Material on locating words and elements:
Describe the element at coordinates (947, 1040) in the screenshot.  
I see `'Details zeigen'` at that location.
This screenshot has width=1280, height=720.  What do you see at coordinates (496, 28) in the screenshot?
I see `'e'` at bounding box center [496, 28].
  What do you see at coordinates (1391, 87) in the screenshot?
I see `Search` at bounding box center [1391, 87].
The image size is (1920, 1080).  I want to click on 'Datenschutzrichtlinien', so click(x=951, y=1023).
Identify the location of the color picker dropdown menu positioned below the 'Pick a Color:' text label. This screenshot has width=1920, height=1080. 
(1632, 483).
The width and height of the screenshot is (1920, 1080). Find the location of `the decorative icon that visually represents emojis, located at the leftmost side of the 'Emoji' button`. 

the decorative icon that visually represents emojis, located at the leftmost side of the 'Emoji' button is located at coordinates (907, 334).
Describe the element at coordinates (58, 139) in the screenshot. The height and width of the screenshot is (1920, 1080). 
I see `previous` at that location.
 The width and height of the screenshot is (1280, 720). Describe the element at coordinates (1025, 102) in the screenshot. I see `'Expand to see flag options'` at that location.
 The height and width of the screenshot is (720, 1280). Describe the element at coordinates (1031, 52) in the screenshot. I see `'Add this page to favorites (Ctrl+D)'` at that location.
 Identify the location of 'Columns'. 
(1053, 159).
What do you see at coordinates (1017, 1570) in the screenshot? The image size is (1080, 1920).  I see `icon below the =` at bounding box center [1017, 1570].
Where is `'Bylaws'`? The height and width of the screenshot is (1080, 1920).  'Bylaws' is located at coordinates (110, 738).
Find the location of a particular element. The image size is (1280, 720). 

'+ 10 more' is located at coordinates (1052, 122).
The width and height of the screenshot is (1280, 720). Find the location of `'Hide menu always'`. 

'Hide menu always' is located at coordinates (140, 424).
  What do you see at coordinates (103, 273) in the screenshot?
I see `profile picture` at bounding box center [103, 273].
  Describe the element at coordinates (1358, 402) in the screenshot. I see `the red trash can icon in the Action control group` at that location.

◆ **Stated problem**: Copy the material from its first line through the line containing "(1632, 483).", with both ends included and every line reproduced unchanged.

◆ **Solution for this task**:
Describe the element at coordinates (947, 1040) in the screenshot.  
I see `'Details zeigen'` at that location.
This screenshot has width=1280, height=720.  What do you see at coordinates (496, 28) in the screenshot?
I see `'e'` at bounding box center [496, 28].
  What do you see at coordinates (1391, 87) in the screenshot?
I see `Search` at bounding box center [1391, 87].
The image size is (1920, 1080).  I want to click on 'Datenschutzrichtlinien', so click(x=951, y=1023).
Identify the location of the color picker dropdown menu positioned below the 'Pick a Color:' text label. This screenshot has width=1920, height=1080. 
(1632, 483).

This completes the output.